Claves para ayudar a los niños/as a gestionar la frustración

  • Dar seguridad siendo congruentes entre lo que hacemos y lo que decimos (los niños/as lo imitan todo) y poner límites claros. Aprender a decir «No», anticipando las normas y las consecuencias.
  • No ceder ante las rabietas. El miedo del adulto al llanto hace que caigamos en sus demandas. La falta de tiempo y paciencia nos lo dificultan.
  • Usar un lenguaje adecuado evitando palabras trágicas. “Terrible”, “desastre” generan una carga emocional negativa. Intentar usar términos más neutros y sin contenido emocional intenso. Evitar frases ambiguas y generales cuando pongamos una norma como “portarse bien” (esto es muy general, no específica que es aceptable y que no). Hay que explicarles de forma clara y concisa lo que queremos que hagan.
  • Dar autonomía y responsabilidades. Debemos dejarles explorar, no hacerle todo. La autonomía y la responsabilidad son elementos clave para ganar en confianza. Cuanta más experiencia acumulen haciendo cosas solos, tomando pequeñas decisiones en su día a día, menos miedo tendrá a repetir nuevos retos y no necesitará tanto del adulto. Podrá ser más espontáneo y tomar iniciativas.

  • No temer a las experiencias nuevas por anticipación de fracaso. Ayudarle a encontrar a tener un pensamiento positivo, soluciones creativas y alternativas al plan original. Evitar que abandone sin intentarlo. Enseñar a los niños/as a mantenerse en su empeño, fortalece su determinación y constancia.
  • Enseñarles a tomar decisiones asertivas. Revisar las posibles consecuencias a sus decisiones y ver con cual de ellas se compromete. Ayudarle a elegir la mejor opción es un buen entrenamiento.
  • Reconocer las emociones en la frustración y enseñarle a expresarlas. Es importante darse cuenta de cómo se siente y piensa cuando las cosas no son como quiere. Expresarlas ayuda al niño/a a evitar agresividad o resentimiento.
  • Enseñarles a pedir ayuda. En ocasiones hay una reacción exagerada e inmediata cuando no logran lo que quieren conseguir a la primera. Es necesario que sepan que otras personas pueden ayudarles  y pensar entre todos en una solución constructiva, no para solucionarlo por ellos. La rabia es un sentimiento normal al que hay que dar salida a través de la forma adecuada.

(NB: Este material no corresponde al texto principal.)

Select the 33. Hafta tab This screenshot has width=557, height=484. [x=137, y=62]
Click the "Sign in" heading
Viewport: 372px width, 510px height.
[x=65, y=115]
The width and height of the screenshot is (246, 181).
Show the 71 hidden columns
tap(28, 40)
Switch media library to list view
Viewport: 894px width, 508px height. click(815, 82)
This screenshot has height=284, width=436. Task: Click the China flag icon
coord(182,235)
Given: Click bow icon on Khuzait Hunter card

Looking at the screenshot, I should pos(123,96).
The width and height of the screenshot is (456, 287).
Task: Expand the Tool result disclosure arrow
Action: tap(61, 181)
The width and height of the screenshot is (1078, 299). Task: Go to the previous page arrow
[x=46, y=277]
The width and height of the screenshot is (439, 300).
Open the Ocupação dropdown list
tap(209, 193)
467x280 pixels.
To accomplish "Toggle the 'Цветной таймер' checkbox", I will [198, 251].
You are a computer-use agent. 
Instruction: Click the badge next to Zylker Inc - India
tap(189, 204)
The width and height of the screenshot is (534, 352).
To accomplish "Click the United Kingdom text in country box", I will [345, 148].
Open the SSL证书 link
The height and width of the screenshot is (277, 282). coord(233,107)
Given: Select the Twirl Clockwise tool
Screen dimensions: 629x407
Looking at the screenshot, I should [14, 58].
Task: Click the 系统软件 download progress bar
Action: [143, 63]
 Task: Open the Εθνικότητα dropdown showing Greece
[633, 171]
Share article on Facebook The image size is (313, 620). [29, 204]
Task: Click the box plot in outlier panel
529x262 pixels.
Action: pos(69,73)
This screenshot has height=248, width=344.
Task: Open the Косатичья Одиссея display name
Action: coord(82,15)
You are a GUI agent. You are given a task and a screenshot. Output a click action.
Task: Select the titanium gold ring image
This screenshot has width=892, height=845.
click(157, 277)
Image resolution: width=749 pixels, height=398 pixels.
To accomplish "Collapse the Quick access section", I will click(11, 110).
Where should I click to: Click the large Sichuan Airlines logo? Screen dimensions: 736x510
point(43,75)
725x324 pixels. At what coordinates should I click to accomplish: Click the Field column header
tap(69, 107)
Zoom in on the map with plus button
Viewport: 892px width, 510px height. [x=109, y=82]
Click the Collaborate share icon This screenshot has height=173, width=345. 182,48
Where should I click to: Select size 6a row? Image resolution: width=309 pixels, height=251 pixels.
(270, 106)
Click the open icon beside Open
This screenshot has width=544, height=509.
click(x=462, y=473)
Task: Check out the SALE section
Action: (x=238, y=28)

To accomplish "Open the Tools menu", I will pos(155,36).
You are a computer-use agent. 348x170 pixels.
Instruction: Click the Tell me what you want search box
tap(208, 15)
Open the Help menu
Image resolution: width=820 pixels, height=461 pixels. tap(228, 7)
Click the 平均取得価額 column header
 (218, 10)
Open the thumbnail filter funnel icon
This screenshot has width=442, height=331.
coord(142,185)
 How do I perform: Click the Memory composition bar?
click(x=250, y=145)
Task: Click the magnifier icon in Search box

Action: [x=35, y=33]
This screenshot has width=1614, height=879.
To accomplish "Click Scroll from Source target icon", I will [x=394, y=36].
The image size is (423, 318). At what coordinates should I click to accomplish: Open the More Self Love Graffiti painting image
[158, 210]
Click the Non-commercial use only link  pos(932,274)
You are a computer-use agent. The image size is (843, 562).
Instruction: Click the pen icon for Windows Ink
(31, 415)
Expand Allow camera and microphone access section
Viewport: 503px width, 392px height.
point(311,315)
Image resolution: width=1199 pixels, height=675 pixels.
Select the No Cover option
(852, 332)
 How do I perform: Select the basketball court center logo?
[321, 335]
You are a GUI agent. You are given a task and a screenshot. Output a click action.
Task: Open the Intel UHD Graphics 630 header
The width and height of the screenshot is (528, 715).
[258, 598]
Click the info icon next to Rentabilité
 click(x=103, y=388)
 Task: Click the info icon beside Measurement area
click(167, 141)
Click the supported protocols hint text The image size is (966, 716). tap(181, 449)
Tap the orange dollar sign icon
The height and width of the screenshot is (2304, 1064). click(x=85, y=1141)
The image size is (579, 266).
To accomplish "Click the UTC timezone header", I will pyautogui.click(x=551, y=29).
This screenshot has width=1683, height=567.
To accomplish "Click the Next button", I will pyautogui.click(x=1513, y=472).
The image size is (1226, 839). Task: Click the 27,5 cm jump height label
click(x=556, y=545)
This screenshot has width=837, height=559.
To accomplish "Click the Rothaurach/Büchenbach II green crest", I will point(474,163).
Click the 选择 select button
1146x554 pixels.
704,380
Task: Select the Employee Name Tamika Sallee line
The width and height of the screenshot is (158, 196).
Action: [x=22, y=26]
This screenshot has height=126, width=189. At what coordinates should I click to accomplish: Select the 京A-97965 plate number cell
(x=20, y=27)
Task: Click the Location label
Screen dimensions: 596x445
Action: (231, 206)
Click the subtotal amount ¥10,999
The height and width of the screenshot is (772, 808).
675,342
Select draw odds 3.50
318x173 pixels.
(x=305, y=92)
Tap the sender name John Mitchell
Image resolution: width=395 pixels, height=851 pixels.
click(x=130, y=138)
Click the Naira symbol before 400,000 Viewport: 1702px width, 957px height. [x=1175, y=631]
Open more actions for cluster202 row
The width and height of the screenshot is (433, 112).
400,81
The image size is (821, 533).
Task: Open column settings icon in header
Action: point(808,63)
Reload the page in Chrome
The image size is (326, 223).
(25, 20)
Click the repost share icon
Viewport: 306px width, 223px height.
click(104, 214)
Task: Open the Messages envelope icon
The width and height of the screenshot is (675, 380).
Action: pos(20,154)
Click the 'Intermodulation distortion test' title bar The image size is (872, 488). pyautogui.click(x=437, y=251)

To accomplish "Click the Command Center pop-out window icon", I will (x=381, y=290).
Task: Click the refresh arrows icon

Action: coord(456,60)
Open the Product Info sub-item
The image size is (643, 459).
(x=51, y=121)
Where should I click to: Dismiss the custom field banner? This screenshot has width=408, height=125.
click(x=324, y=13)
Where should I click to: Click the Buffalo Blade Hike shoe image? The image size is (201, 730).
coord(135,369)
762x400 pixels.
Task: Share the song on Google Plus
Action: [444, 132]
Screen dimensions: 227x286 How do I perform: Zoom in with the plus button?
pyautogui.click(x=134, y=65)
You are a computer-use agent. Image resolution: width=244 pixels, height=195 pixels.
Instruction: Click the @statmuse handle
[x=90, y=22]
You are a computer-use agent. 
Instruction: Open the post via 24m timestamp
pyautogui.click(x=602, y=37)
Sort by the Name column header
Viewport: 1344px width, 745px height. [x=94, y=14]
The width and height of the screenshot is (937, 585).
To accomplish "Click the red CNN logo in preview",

  • Reforzar sus éxitos. “Ley del 4×1” Algunos expertos cuentan que por cada castigo necesitamos 4 recompensas para equilibrarnos de nuevo. Admitimos peor una crítica que un halago. Se recomienda no sobre saturar a los niños/as de castigos, juicios o críticas de forma innecesaria. Esto hace que se inmunicen al castigo o que las consecuencias negativas no tengan efecto. Es mejor animarles a que consigan un premio que eviten un castigo. Si terminas tus deberes podrás jugar 10 min más a tu juego favorito funciona mejor que te quedas sin ver la tv. No infravalorar sus problemas.
  • No les evites las desilusiones o las decepciones. Ayúdale en ese momento.
  • No hagas cosas por ellos. Deben enfrentarse a los que les preocupa como si fuera un reto más en la vida.
  • Cuidado con la sobreprotección. Esto le hará más dependiente  y más inseguro,

Conclusiones para manejar bien la frustración

En resumen, aunque nos cueste debemos darles la posibilidad de ser autónomos, de tomar decisiones, de explorar a solas sin juicios negativos, de equivocarse y de que gestionen adecuadamente sus fracasos. Así habremos conseguido que tengan un buen nivel de seguridad en sí mismos y, en consecuencia, aceptarán mejor los pequeños obstáculos de cada día.